KOMPAS.com - Pemerintah Kota (Pemkot) Pekanbaru menyiapkan lahan seluas 5 hektar (ha) untuk memperluas Tempat Pembuangan Akhir (TPA) Muara Fajar II di Kecamatan Rumbai, Kota Pekanbaru, Riau.
Perluasan dilakukan karena daya tampung TPA tersebut telah melebihi kapasitas. Saat ini, TPA Muara Fajar II menampung sekitar 900 hingga 1.200 ton sampah warga Kota Pekanbaru setiap hari.
Menindaklanjuti arahan Kementerian Lingkungan Hidup (KLH) saat meninjau lokasi pada Sabtu (25/4/2026), pembukaan lahan baru dijadwalkan mulai dilakukan pada 2026.
Baca juga: TPA Muara Fajar Mulai Berbenah, Pemkot Pekanbaru Tuai Apresiasi Menteri LH
"Lokasinya di TPA Muara Fajar II juga, tetapi ada lahan Pemkot di samping itu yang dipersiapkan untuk perluasan TPA," ujar Wali Kota (Walkot) Pekanbaru Agung Nugroho dalam siaran pers yang diterima Kompas.com, Senin (18/5/2026).
Pernyataan tersebut disampaikan Agung usai memimpin rapat rencana perluasan TPA Muara Fajar II, Senin.
Ia menjelaskan, sistem pengelolaan sampah di lahan baru nantinya menggunakan konsep sanitary landfill yang diproyeksikan mampu menampung lebih dari 2.000 ton sampah per hari.
Baca juga: Waste Station bakal Lengkapi Sistem Pengelolaan Sampah WtE
Kepala Dinas Lingkungan Hidup dan Kehutanan (DLHK) Kota Pekanbaru Reza Aulia Putra menambahkan, rencana perluasan TPA Muara Fajar II telah memasuki tahap perencanaan.
"Insyaallah tahun ini (2026) dimulai. (Dilakukan) bertahap karena anggaran untuk pembukaan TPA itu cukup besar," ucapnya.
Meski demikian, Reza belum merinci kebutuhan anggaran untuk proyek tersebut karena masih menunggu hasil perencanaan pembangunan.

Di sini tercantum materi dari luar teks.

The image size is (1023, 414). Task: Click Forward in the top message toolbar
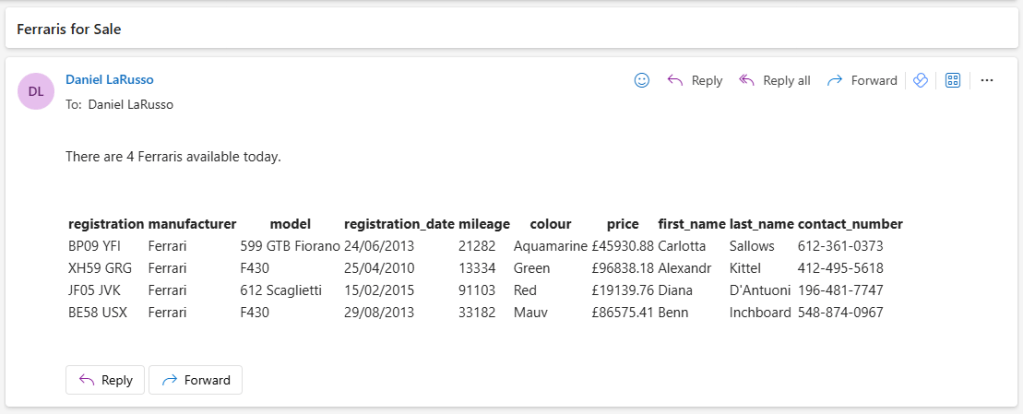click(862, 81)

Baca juga: Kuota Buang Sampah ke TPA Sarimukti Dikurangi, Pemkot Bandung Perbanyak Kompospit
Dia berharap, keberadaan lahan baru tersebut dapat mengoptimalkan pengelolaan sampah di TPA Muara Fajar II.
"Sampah yang masuk ke sana nantinya residu, sampah yang sudah terpilah dibuang ke TPA," kata Reza.